The platform confirmed the breach on November 18, detailing that the attacker initiated the exploit using funds originally sourced through Tornado Cash on Ethereum.

These funds were subsequently bridged to the Fantom network before the exploit was carried out.

Polter Finance Pauses Operations

In a post on X, Polter Finance said that the team paused the platform to prevent further damage after the exploit was identified and notified key bridge operators about the breach.

“We identified wallets involved and traced it to Binance. We are still investigating the nature of the exploit. We are in the process of contacting the Authorities,” the team wrote.

The team has also reached out on-chain to the exploiter, saying that they are willing to negotiate and not pursue legal action if the hacker returns the stolen funds.

Meanwhile, some experts attributed the incident to a vulnerability described as an ’empty market’ issue.

Empty market vulnerability refers to a weakness in DeFi platforms or smart contracts that attackers exploit when a market or trading pool has very low activity or liquidity.

When a market is “empty,” there aren’t enough traders or assets to create natural price movements or detect unusual behavior.

This makes it easier for attackers to manipulate prices, trick the platform, or exploit its calculations.

However, another researcher claimed that it was not an empty market issue rather it was a “faulty oracle price.”

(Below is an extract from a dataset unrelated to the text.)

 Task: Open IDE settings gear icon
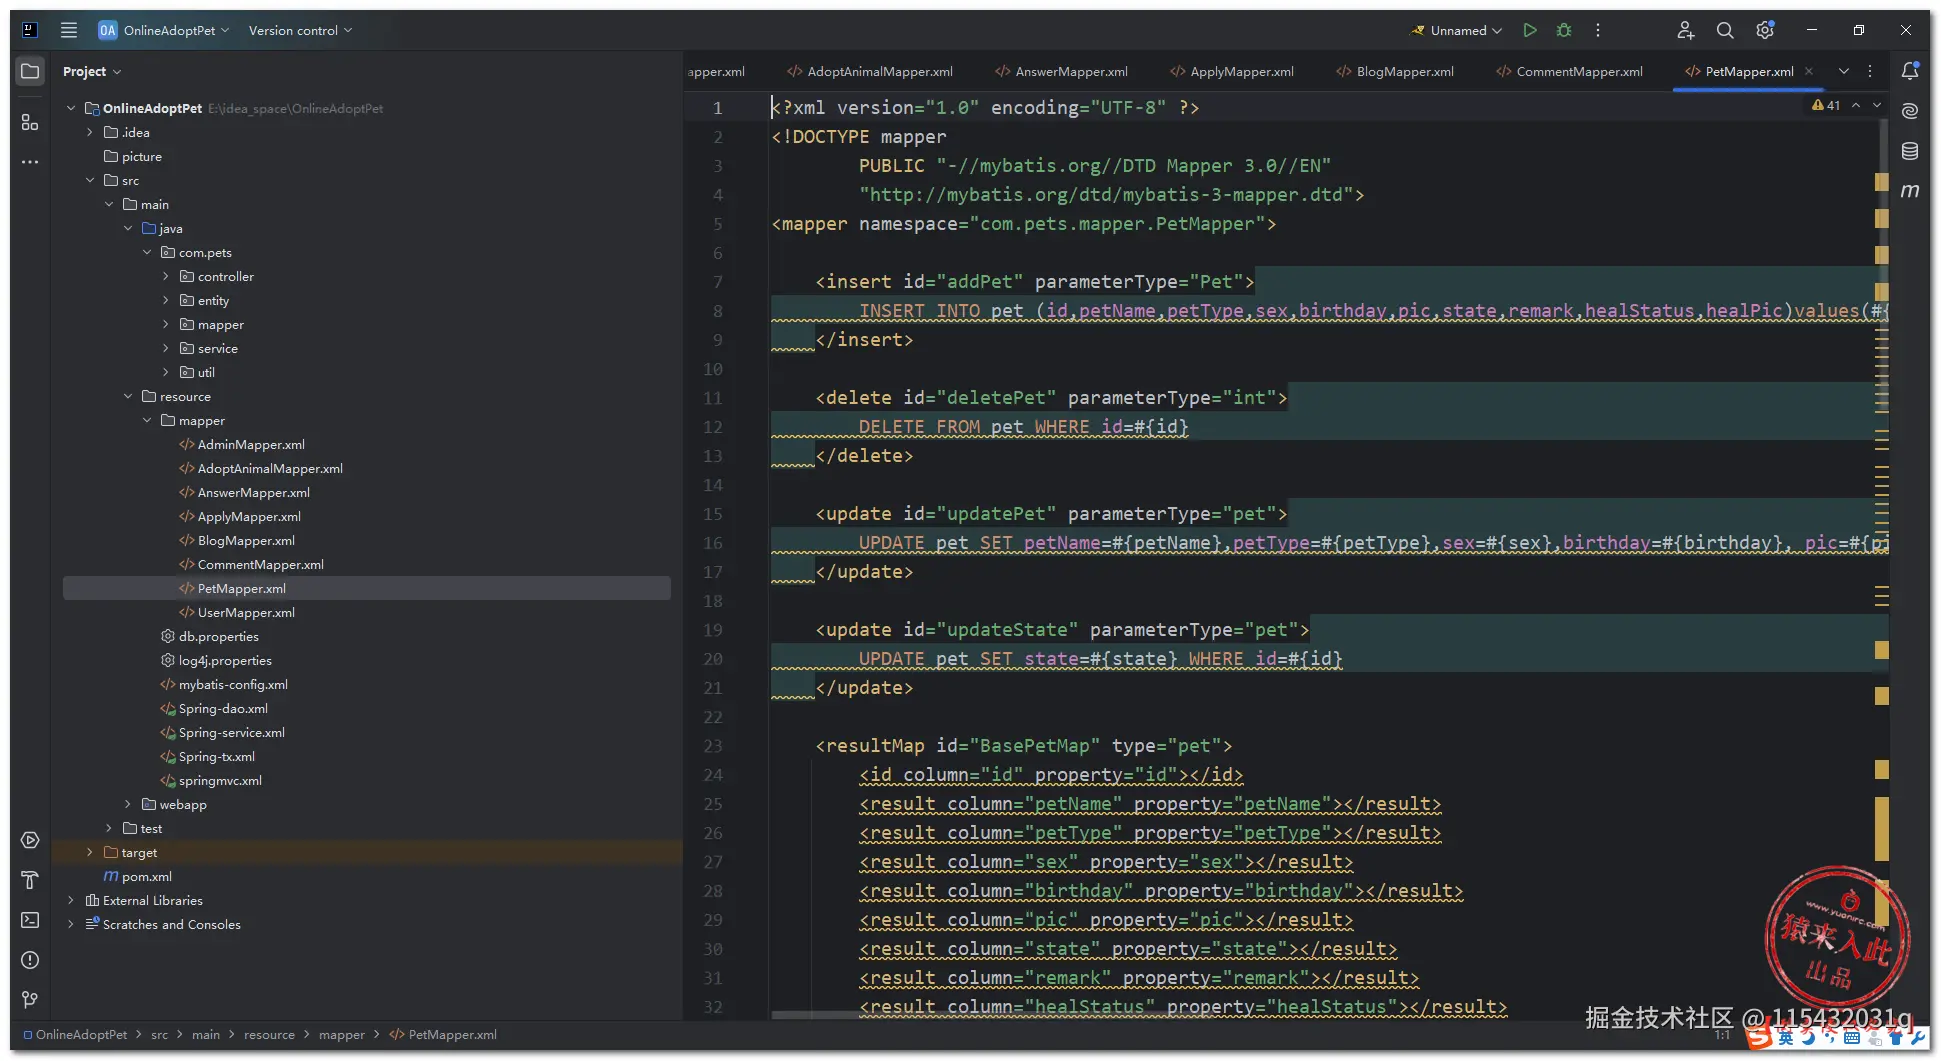[x=1765, y=30]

Polter Finance is a decentralized non-custodial lending and borrowing platform where depositors can receive a portion of the interest charged on loans.

Crypto Hacks on the Rise

The recent incident comes amid a rising wave of phishing attacks plaguing the blockchain industry.

According to blockchain security firm CertiK, phishing-related losses in 2024 have exceeded $800 million, driven by increasingly sophisticated hacking techniques.

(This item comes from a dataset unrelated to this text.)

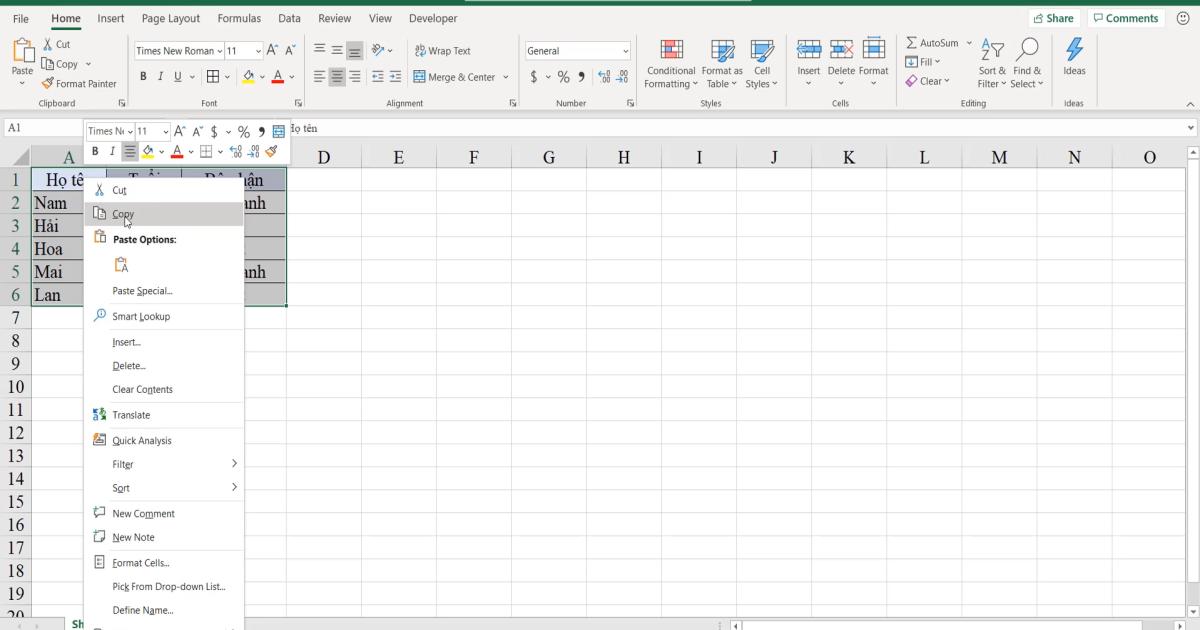Click inside the Name Box
Image resolution: width=1200 pixels, height=630 pixels.
click(x=40, y=129)
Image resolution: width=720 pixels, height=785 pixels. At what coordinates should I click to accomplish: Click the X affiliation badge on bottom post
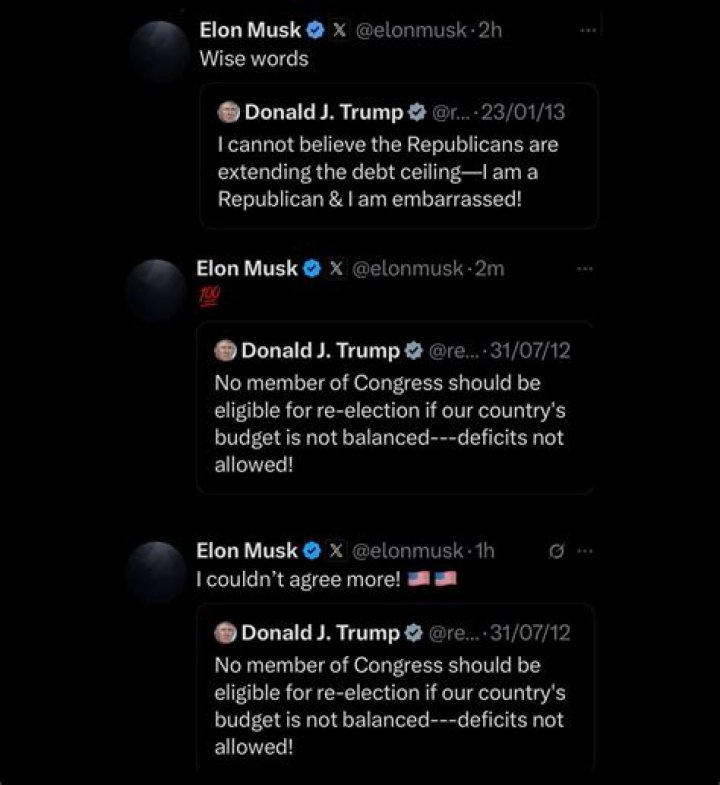click(336, 551)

These include wallet-draining schemes and address poisoning, which exploit users’ trust and lack of technical vigilance.

CertiK reports that 247 phishing incidents have been recorded so far in 2024, with the first quarter seeing the highest number of attacks at 82 cases.

However, the second quarter saw massive financial losses, amounting to $433 million, followed by $343 million in the third quarter.

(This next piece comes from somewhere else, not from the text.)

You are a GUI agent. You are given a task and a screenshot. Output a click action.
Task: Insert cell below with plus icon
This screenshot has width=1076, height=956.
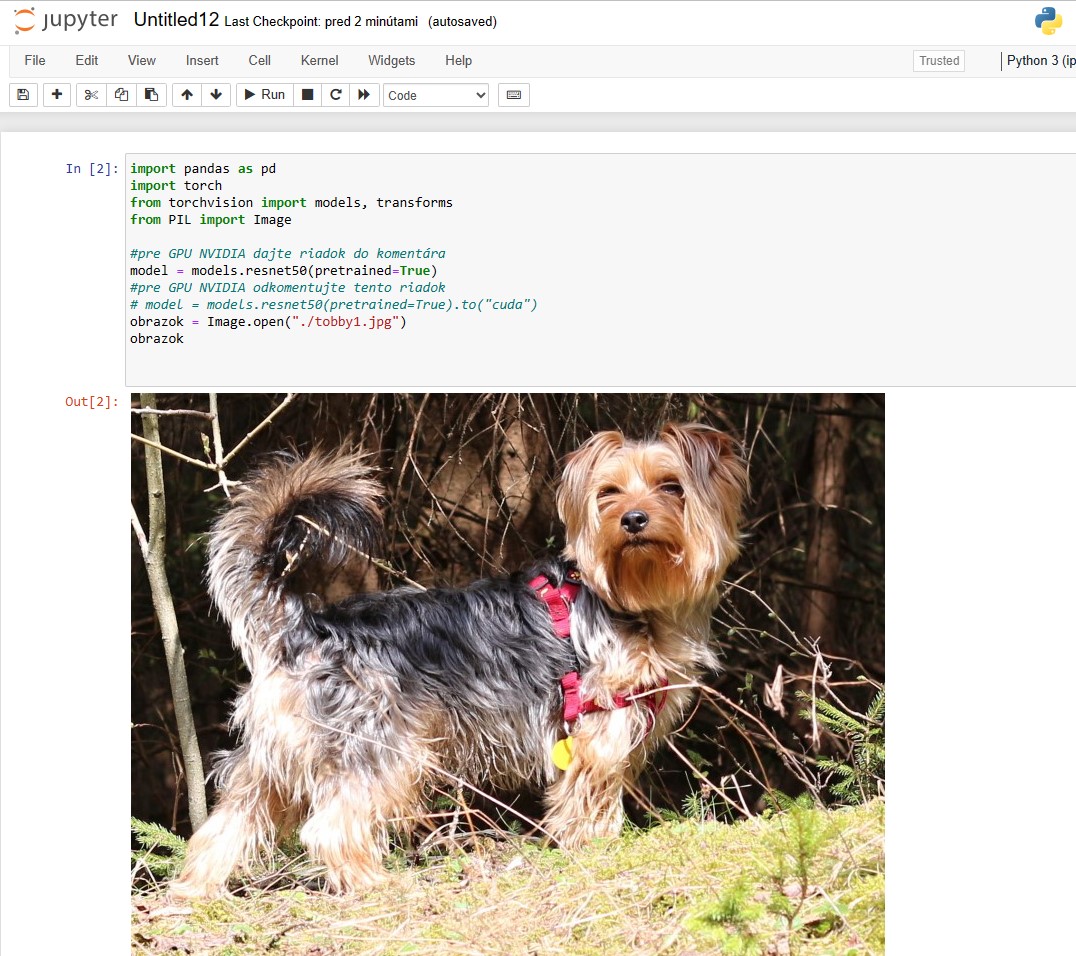(57, 95)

Even with fewer cases reported in the fourth quarter, the financial impact is set to rival earlier periods.

Hackers have been evolving their tactics, blending advanced tools like Angel Drainer and Pink Drainer with traditional methods.

Wallet-draining scams often exploit permissions granted by unsuspecting users, enabling hackers to access funds.

Notably, Angel Drainer’s acquisition of Inferno Drainer signals the rise of more potent phishing campaigns.

As reported, the Department of Homeland Security (DHS) has disrupted hundreds of crypto scam incidents, reclaiming billions in extorted cryptocurrency since 2021.

DHS investigators have intercepted 537 ransomware attacks before they could cause widespread damage.